Pulmonary lymphangioleiomyomatosis in a 46-year-old female: A case report and review of the literature.

Pulmonary lymphangioleiomyomatosis (PLAM) is a rare disease occurring frequently in women. The present study reported a case of PLAM in a 46-year-old female and reviewed the literature regarding PLAM. The female experienced dyspnea on exertion for 1 month. The chest computed tomography (CT) revealed diffuse thin-walled cystic lesions, consistent with radiological features of PLAM. CT-guided lung biopsy showed that characteristic smooth muscle cells were positive for smooth muscle actin, human melanoma black 45 and D2-40 by histology and immunohistochemistry techniques, resulting in a diagnosis of PLAM. The patient had a hysterectomy for treating uterine myoma 12 years previously.
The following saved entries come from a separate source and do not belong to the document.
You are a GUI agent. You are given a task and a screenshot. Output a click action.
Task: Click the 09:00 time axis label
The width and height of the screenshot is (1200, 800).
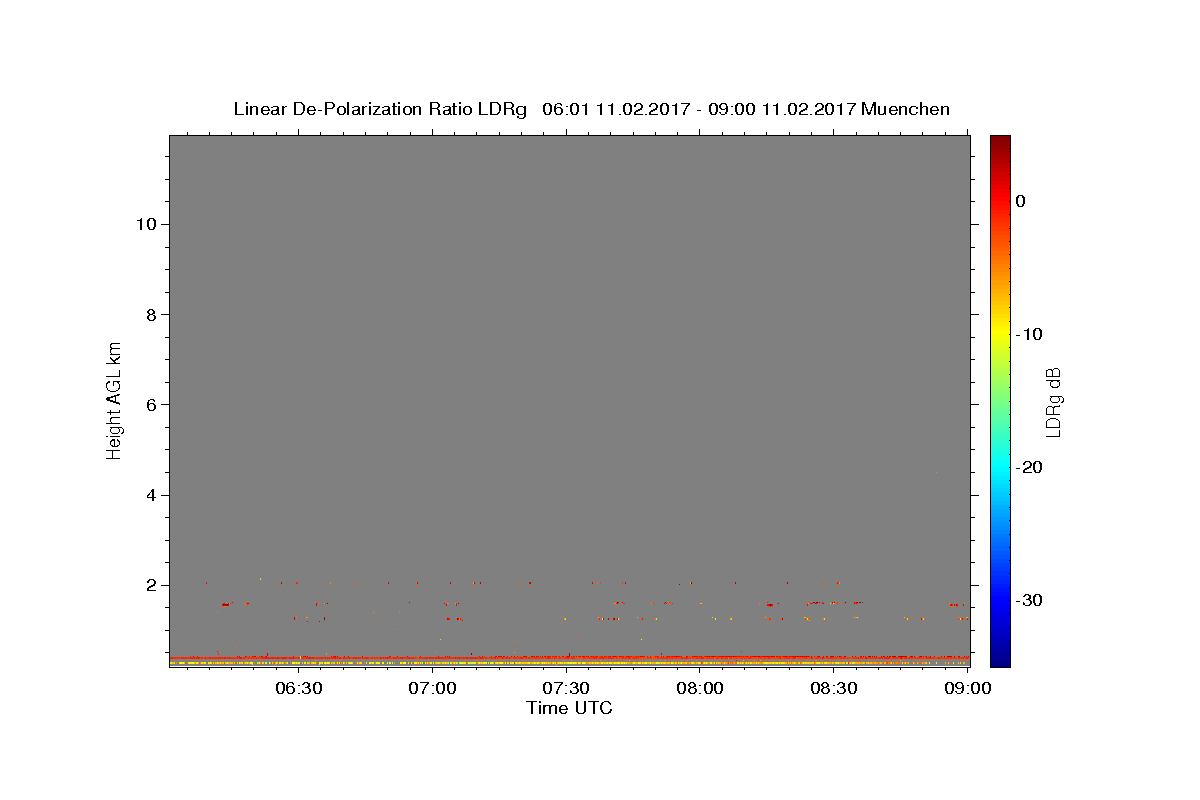click(x=968, y=689)
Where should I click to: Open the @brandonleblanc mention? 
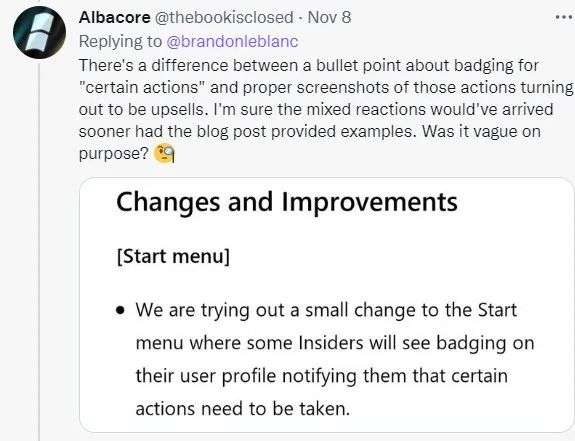232,41
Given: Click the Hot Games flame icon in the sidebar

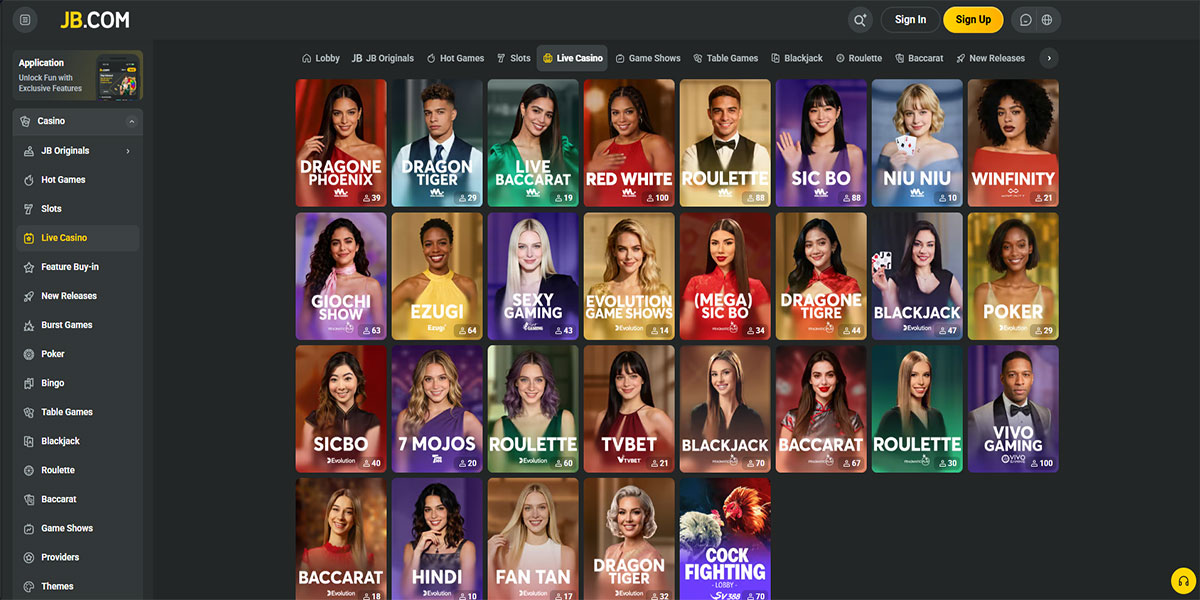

Additionally, lung diffusion function was impaired slightly, abdominal CT showed a right renal cyst and pelvic ultrasound exhibited a right oophoritic cyst. Sirolimus was administered, which improved the dyspnea and pulmonary function, and the patient required long-term follow-up. Therefore, this is a rare case of PLAM with renal cyst, oophoritic cyst and uterine myoma in a female. In conclusion, PLAM is a rare proliferative disease in the lung. Chest CT characteristically showed that the cysts were bilateral, diffuse and thin-walled. Lung biopsy may provide evidence for the diagnosis of PLAM, which was treated with sirolimus.